Personal information
- Full name: William Henry Wakefield
- Born: 20 May 1870 Kendal, Westmorland, England
- Died: 7 August 1922 (aged 52) Chesham, Buckinghamshire, England
- Batting: Unknown
- Role: Wicket-keeper

Career statistics
| Competition | First-class |
| Matches | 13 |
| Runs scored | 75 |
| Batting average | 8.33 |
| 100s/50s | –/– |
| Top score | 19* |
| Catches/stumpings | 18/6 |
- Source: Cricinfo, 29 July 2019

= William Wakefield (cricketer) =

English cricketer

William Henry Wakefield (20 May 1870 – 7 August 1922) was an English first-class cricketer.
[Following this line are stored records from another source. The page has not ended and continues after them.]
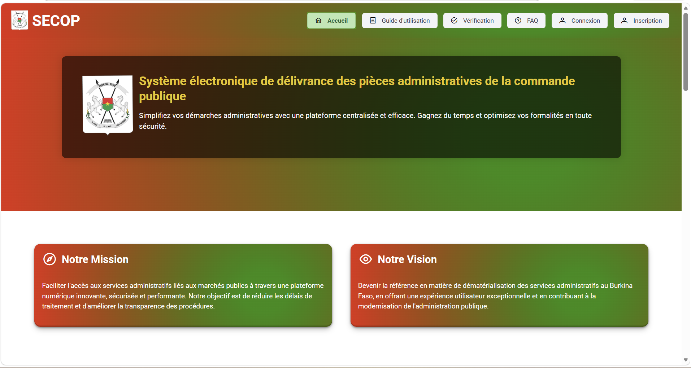Click the user icon beside Connexion

coord(562,21)
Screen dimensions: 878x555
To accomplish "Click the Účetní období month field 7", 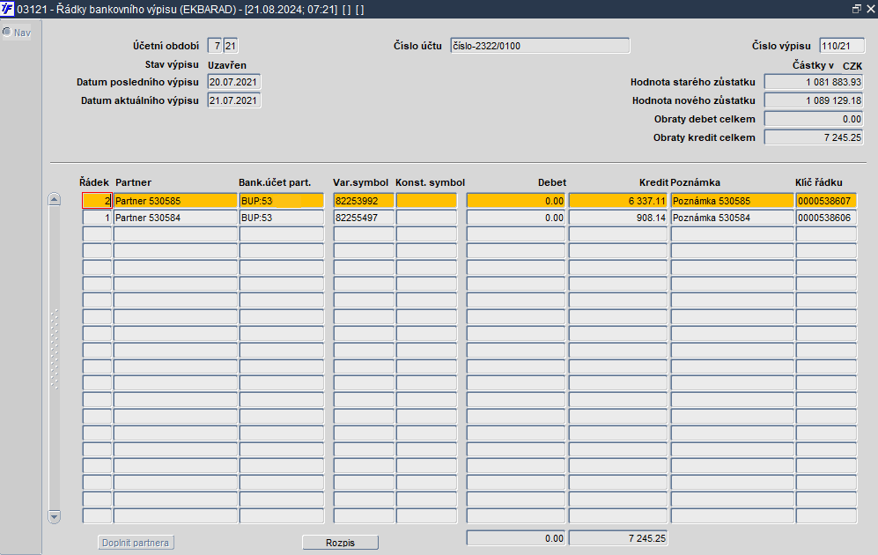I will click(x=215, y=46).
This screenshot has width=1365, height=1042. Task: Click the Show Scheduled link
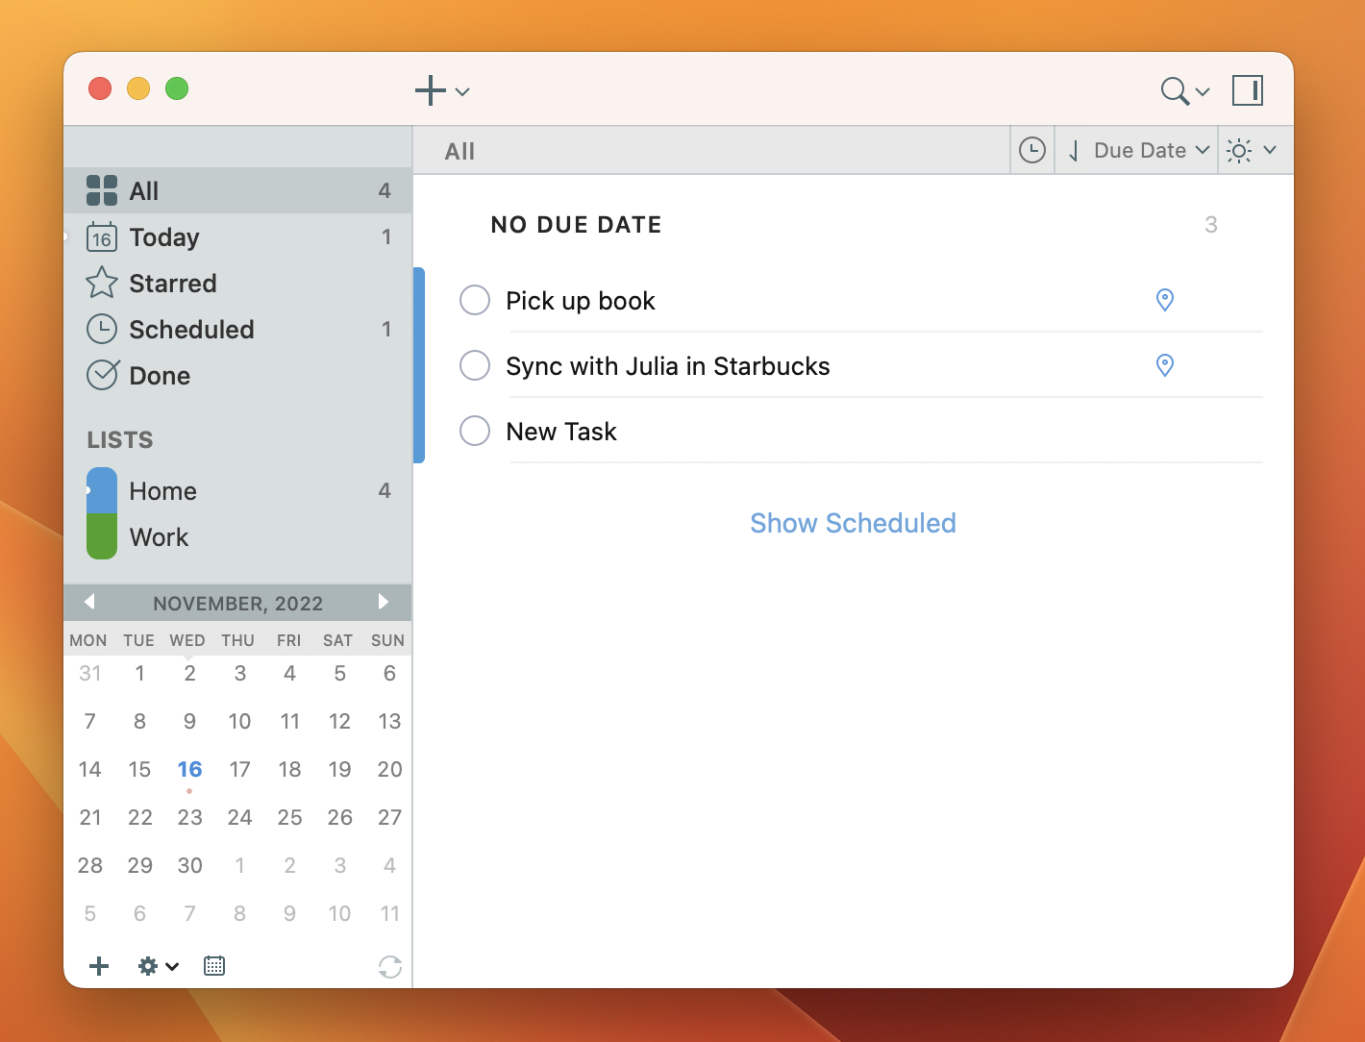tap(853, 523)
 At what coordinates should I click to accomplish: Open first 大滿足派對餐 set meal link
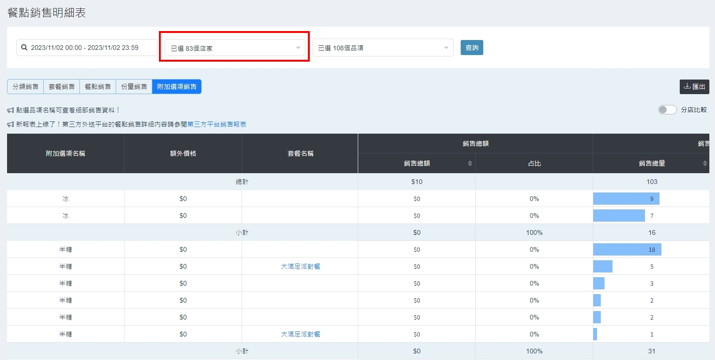coord(300,266)
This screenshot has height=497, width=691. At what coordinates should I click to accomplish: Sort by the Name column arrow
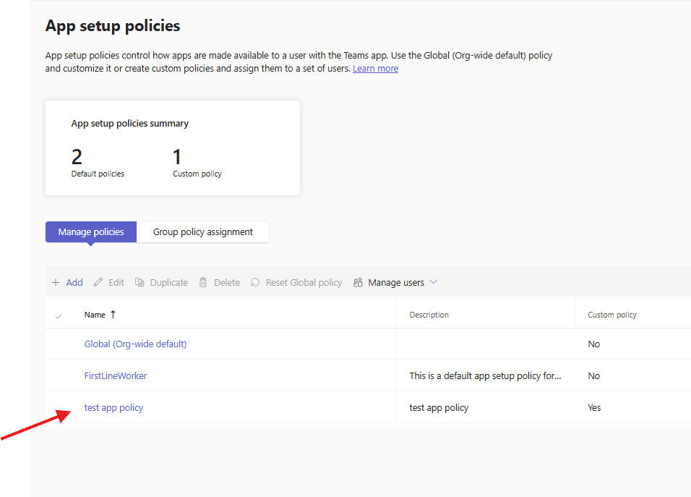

The son of William Henry Wakefield of Sedgwick House and his wife, Augusta Hagarty, he was born at Kendal in May 1870. He was the brother of Mary Augusta Wakefield. He was educated at Charterhouse School, before going up to New College at the University of Oxford. While at Oxford, he played rugby union for Oxford University. He toured the West Indies with R. S. Lucas' XI in 1894–95, making his debut in first-class cricket on the tour against Barbados at Bridgetown. He made five further first-class appearances on the tour, scoring 30 runs with a high score of 16. Playing as the touring party's wicket-keeper, Wakefield also took 10 catches and made 5 stumpings. Two years later he again toured the West Indies, this time with Lord Hawke's XI, with Wakefield making seven first-class appearances on the tour. He scored 45 runs on the tour, with a high score of 19 not out. As the team's wicket-keeper, he took 8 catches and made a single stumping. He died at Chesham in August 1922.